Re: Filtering and displaying untrusted UTF-8

From: verdy_p (
Date: Mon Dec 28 2009 - 02:16:01 CST

  • Next message: Michael Everson: "Vertical line(s) below"

    "Dominikus Scherkl" wrote:
    > Hash: SHA1
    > Asmus Freytag schrieb:
    > > On 12/27/2009 9:56 AM, - - wrote:
    > >> 1) Validate that UTF-8 is well-formed with no overlong byte sequences
    > >> or 5 to 6 byte sequences.
    > >>
    > >> 2) For code points in planes 0 to 2 (BMP, SMP, SIP) filter the following:
    > >> * 0x0000 - 0x001F (1st bunch of control characters)
    > >>
    > > This would eliminate the TAB character. That doesn't seem promising for
    > > "text".
    > It would also filter CR and LF. At least these three should not be
    > filtered. I personally would also allow VT (vertical tab).

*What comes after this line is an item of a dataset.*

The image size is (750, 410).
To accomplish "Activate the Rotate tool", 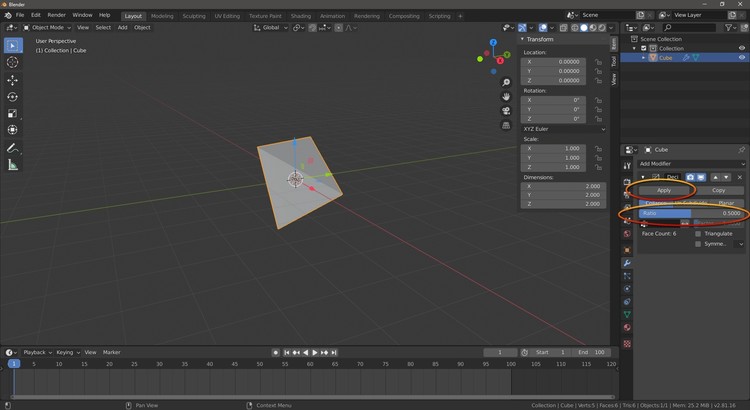I will (13, 97).
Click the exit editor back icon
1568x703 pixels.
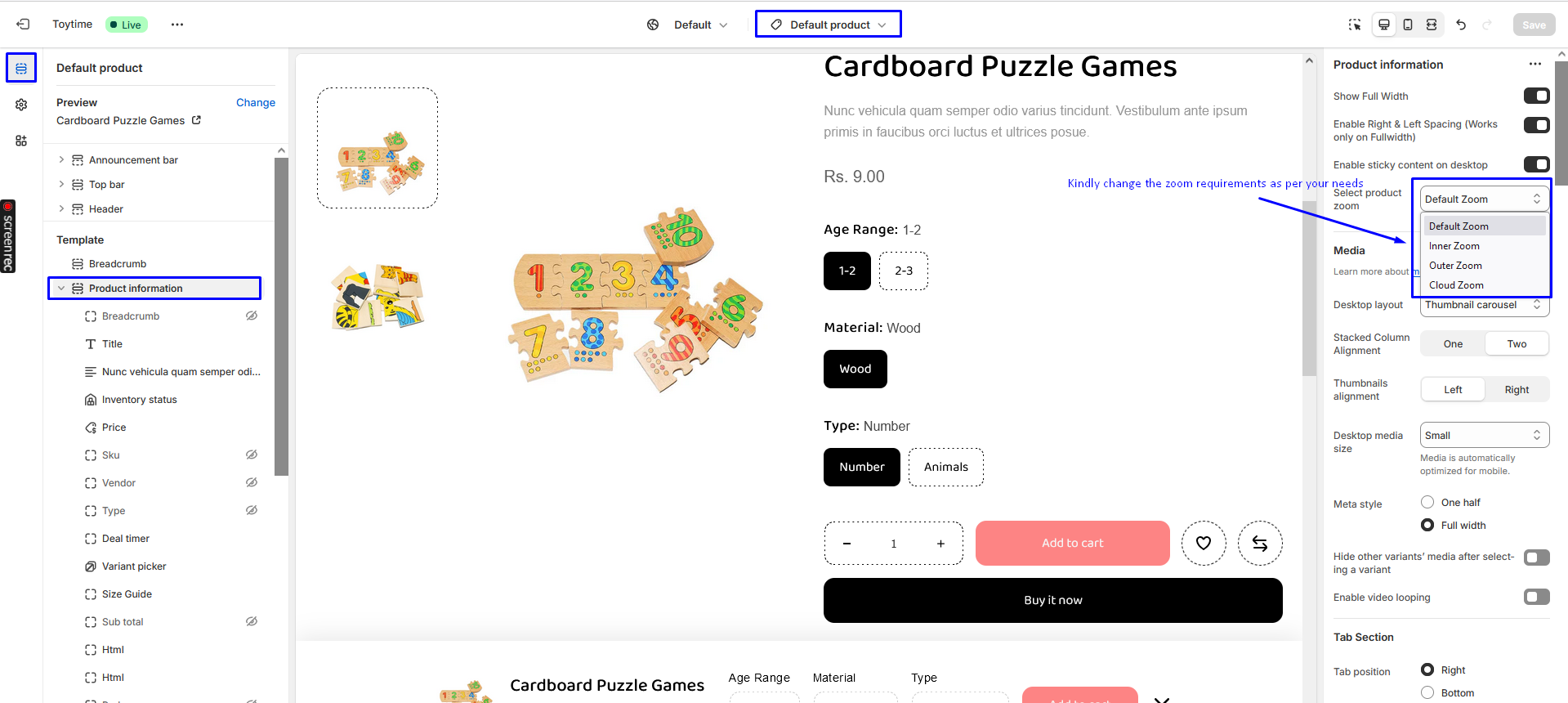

    Simply for the compatibility with many text-editors, if I had to keep only one end-of-line control character (all
    others being normalized to it in plain texts), I would keep just LF which maps conveniently as the default "\n"
    character in C/C++ (but CR on MacOS plaforms where the mapping of \n and \r were historically swapped), Java and C#
    (you don't have this choice). VT is rarely used as the end-of-line mark, most editors will render it with some glyph
    or with some escaped meta-notation (e.g. in Emacs and vi or vim with classic console charsets).

    But I would definitely not filter the new line controls: normalizing these controls (or the CR+LF sequence) on input
    from external sources will remain (notably because CR+LF is normally mandatory in MIME plain-text formats and in
    many text-based Web protocols, including HTTP or FTP and their secure variants).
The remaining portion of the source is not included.